Difference between direct and regular mutual fund Plans
|Point of Difference||Direct Mutual Fund Plan||Regular Mutual Fund Plan|
|Expenses Ratio||Expenses ratio is a low indirect plan||Expenses ratio is high in regular plan|
|Return on Investment||Returns are High in Direct plan||Return is low in regular plan|
|Research of investment||You have to do research before investment||Advisor does research on behalf of you.|
|Investment advice||Not available||Advisor advice whenever you required|
How to identify direct and regular plan :
It is very simple to identify direct or regular mutual fund plan. In direct mutual fund at the end of the plan name “ direct ” is added however in regular plan at the end of plan word “ Regular ” added.
Example of the direct plan: Reliance large-cap fund direct plan
Example of a regular plan: Reliance large-cap fund regular plan
How Direct plan generate return more than regular plan :
Suppose you have started investment of Rs. 10,000/- p.m. in HDFC balanced fund on Jan-2013 in a direct and regular plan.
You have invested the same amount Rs.5.8 Lac in both the fund but your return in the direct plan is more than Rs. 24714 or 1.23%.
|Name of Mutual Fund||Regular or Direct||Actual Investment||Corps||Return (%)|
|HDFC Balanced Fund – Growth||Regular||Rs5,80,000||Rs8,55,105||16.37%|
|HDFC Balanced Fund – Growth||Direct||Rs5,80,000||Rs8,79,819||17.60%|
|(Source: Value Research)|
Expense ratio will make a difference in returns over a period of time.
Example of same plan with a difference in expenses ratio
Reliance large-cap regular plan expense ratio is – 1.86%
Reliance large-cap direct plan expense ratio is – 1.07%
(Source: Value Research)
Direct Mutual Fund will always generate more returns for you, but you should take care that you do not make any wrong investment in the expectation of getting more returns otherwise at the end of you will regret wrong investment decision.

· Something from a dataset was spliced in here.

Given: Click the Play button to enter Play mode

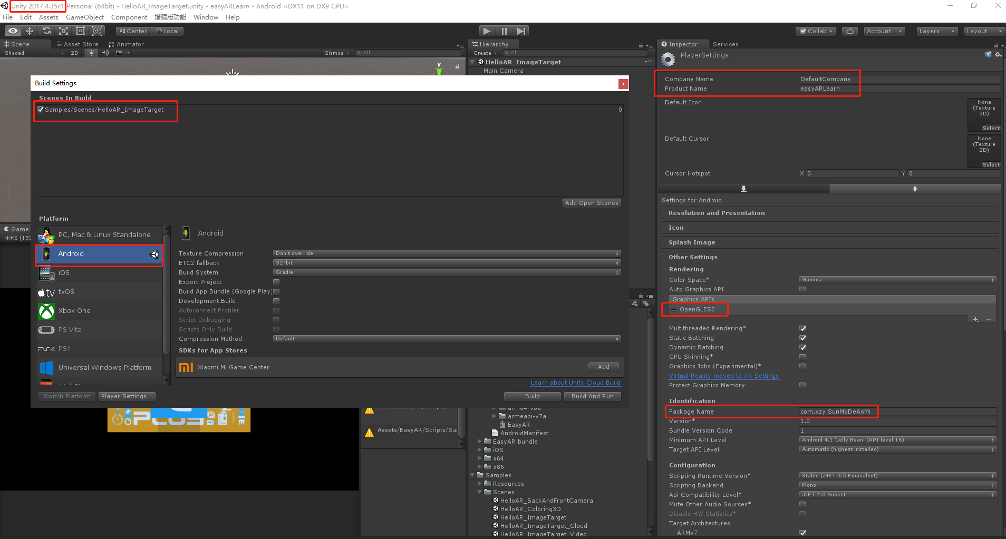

If you are aware of the market and you can take your investment decision yourself then you should invest in a direct mutual fund plan as it will generate more returns for you.
If you do not know about the market and you can’t track your investment, then you should invest only in a regular mutual fund plan.
Hope this will clear about direct and regular mutual fund plan.
Thanks for reading ….
Disclaimer: This article only for education purpose. Please take your financial advisor advice before investing.